What you need to do –
Below this line is a set of entries; quote exactly the lines from the line that contains "Aviso legal (21, 2550)" to the line that contains "Aarón Pérez (22, 114)", both lines included.

The records –
####################
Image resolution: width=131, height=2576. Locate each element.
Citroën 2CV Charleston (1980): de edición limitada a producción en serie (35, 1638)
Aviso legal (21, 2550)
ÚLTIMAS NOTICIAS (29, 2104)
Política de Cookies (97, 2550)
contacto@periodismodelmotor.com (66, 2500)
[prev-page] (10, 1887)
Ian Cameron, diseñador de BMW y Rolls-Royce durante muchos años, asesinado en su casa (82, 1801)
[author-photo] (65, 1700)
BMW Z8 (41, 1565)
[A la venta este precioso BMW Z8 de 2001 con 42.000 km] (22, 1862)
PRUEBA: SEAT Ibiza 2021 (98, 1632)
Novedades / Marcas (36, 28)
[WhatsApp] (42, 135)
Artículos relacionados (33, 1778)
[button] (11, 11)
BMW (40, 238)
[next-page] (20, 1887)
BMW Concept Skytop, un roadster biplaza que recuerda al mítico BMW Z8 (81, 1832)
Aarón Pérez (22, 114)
####################
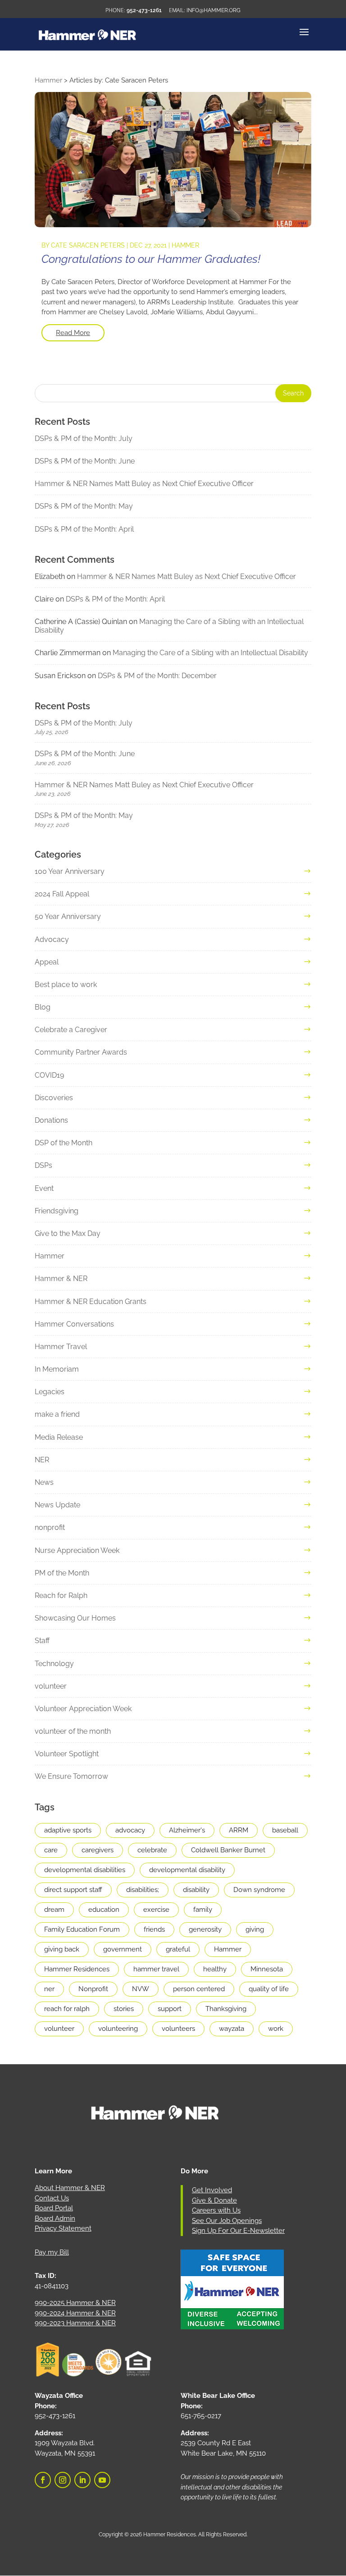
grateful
####################
Task response –
Aviso legal (21, 2550)
ÚLTIMAS NOTICIAS (29, 2104)
Política de Cookies (97, 2550)
contacto@periodismodelmotor.com (66, 2500)
[prev-page] (10, 1887)
Ian Cameron, diseñador de BMW y Rolls-Royce durante muchos años, asesinado en su casa (82, 1801)
[author-photo] (65, 1700)
BMW Z8 (41, 1565)
[A la venta este precioso BMW Z8 de 2001 con 42.000 km] (22, 1862)
PRUEBA: SEAT Ibiza 2021 (98, 1632)
Novedades / Marcas (36, 28)
[WhatsApp] (42, 135)
Artículos relacionados (33, 1778)
[button] (11, 11)
BMW (40, 238)
[next-page] (20, 1887)
BMW Concept Skytop, un roadster biplaza que recuerda al mítico BMW Z8 (81, 1832)
Aarón Pérez (22, 114)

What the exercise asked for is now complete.